Francesco Grazzini, capogruppo di Italia Viva a Palazzo Vecchio, chiede l’immediata rimozione dei manifesti pubblicitari comparsi in città che, oltre ad aver suscitato forti perplessità per il loro contenuto, risultano in contrasto con il regolamento comunale sulle affissioni.
“Questa mattina avevo denunciato pubblicamente sui miei social l’inopportunità di manifesti che utilizzano il corpo della donna per pubblicizzare l’attenzione verso locali notturni, esposti lungo le strade della città e anche in prossimità di scuole. Avevo annunciato l’intenzione di chiedere al Consiglio comunale di vietare questo tipo di pubblicità. Nelle ore successive è però emerso un elemento ancora più grave: quei manifesti sono già oggi espressamente vietati dal regolamento comunale.”

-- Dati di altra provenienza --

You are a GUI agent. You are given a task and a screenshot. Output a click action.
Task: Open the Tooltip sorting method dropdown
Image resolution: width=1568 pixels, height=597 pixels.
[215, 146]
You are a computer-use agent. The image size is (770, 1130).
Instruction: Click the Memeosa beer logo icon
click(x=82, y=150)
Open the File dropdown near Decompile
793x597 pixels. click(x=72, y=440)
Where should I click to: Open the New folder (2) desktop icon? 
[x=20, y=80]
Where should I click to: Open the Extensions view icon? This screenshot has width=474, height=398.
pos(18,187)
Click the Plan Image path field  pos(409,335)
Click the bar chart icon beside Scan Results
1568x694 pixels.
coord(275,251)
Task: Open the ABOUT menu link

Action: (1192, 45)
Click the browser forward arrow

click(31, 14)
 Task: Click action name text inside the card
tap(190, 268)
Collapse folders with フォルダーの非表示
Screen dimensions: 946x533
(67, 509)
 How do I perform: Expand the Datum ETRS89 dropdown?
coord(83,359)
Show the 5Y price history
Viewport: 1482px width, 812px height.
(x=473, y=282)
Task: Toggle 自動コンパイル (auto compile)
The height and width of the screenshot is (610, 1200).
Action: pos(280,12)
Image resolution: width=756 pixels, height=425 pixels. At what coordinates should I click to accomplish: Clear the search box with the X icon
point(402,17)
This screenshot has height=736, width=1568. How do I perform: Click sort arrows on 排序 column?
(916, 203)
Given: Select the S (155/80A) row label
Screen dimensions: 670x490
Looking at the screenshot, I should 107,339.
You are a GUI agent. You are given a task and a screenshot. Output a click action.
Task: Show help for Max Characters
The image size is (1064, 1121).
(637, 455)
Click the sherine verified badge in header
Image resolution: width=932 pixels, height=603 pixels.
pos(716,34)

“L’articolo 10 del regolamento prevede infatti che il messaggio pubblicitario non possa richiamare la mercificazione del corpo, veicolare messaggi o immagini allusive o fare esplicito riferimento ad attività di spettacoli a sfondo erotico. Come è stato possibile allora che tali manifesti siano stati affissi senza che nessuno intervenisse?”
“Per questo chiedo al Comune di rimuoverli immediatamente e di applicare le eventuali sanzioni previste. Nel primo Consiglio comunale utile presenterò inoltre un’interrogazione per capire chi fosse incaricato dei controlli, perché questi non siano stati effettuati e come l’amministrazione intenda evitare che episodi del genere possano ripetersi. Le regole esistono e devono essere fatte rispettare, soprattutto quando tutelano la dignità della persona e riguardano messaggi esposti nello spazio pubblico.” (s.spa.)